The video posted by the Drought and Flood Agency (which has issued its response to the 2019 floods this week) interviews Winton Mayor Gavin Baskett who says Winton had predominantly been an agricultural shire with sheep and cattle but tourism and events had grown steadily in importance growing over the last 20 or 30 years.
"Our forefathers had a vision 50 years ago to create the Winton Tourism Association and it has slowly grown with the Waltzing Matilda Centre and now we have the Australian Age of Dinosaurs which is doing fantastic," Cr Baskett said.
"The opal industry is great for Winton with mining and it is getting bigger in tourism and we are also known as the birthplace of Qantas."
Cr Baskett also listed the many events Winton hosts such as Way Out Way, the Writers Festival, the Vision Splendid Outback Film Festival, the Opal Festival, and the Outback Festival every second year with its signature dunny derby.
"We consider ourselves the festival capital of Outback Queensland, these are great events that attract 1000 to 3000 people for a few days up to a week," he said.
Cr Baskett highlighted Winton's open air cinema, the Royal, which hosts the Vision Splendid Film Festival.
"It's great sitting back on the old canvas chairs, watching a movie and looking up at the stars," he said.
"We've got directors interested in shooting western movies out here, we've got great landscape for that."
The Australian Age of Dinosaurs has been a huge attraction and AAOD chair David Elliot said from the time they found found fossilised bones nearby there was a potential to do something for regional Queensland and they started to design a museum in 2002.
"It was based on our property until 2009 and then it came up to the Jump Up which is all of the land on top of the mesa," Mr Elliot said.
"We've been working away since then to get all of the infrastructure in place for a major museum for regional Queensland."
One of the upcoming attractions is a building housing a trackway containing 60m of recently discovered sauropod tracks and there are installing large new bronze dinosaur sculptures on site.

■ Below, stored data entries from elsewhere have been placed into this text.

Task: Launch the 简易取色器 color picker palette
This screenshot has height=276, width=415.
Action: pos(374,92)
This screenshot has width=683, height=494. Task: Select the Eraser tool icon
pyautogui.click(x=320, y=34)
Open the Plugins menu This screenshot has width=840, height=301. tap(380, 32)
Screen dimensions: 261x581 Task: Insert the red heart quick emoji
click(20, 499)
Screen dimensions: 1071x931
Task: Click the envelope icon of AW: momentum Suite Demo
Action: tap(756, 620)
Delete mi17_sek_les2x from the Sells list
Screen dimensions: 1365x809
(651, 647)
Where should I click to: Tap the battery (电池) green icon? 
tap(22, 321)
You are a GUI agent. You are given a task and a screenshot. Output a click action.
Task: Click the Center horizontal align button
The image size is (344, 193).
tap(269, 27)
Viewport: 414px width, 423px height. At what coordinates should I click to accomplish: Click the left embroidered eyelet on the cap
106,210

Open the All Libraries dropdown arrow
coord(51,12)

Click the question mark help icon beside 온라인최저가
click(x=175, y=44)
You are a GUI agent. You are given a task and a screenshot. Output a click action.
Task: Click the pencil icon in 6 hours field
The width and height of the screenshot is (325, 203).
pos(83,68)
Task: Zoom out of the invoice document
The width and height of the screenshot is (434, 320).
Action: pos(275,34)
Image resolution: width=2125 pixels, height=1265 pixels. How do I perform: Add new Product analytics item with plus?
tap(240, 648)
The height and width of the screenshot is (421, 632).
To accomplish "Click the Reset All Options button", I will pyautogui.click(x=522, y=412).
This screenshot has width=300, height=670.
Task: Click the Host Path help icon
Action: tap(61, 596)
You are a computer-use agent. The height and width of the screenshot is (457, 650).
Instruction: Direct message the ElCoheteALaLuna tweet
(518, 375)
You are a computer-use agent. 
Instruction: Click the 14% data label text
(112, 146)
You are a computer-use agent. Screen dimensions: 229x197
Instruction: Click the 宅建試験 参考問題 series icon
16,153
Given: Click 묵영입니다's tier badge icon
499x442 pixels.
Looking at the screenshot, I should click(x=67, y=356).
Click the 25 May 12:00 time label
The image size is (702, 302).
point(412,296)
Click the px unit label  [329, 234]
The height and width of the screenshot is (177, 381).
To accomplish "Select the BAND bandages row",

"We've got to invest and look at getting better not just sit stagnant and hope that things will get better," Mr Elliot said.
Cr Baskett said the museum and the Waltzing Matilda Centre attracted many visitors to Winton.
"David's ultimate goal is to build a natural history museum on top of the hill which will be one of the largest in Australia for natural history and Australian fossils and that will be fantastic when completed with the jobs it will create for Winton and the people it will attract to come to it," he said.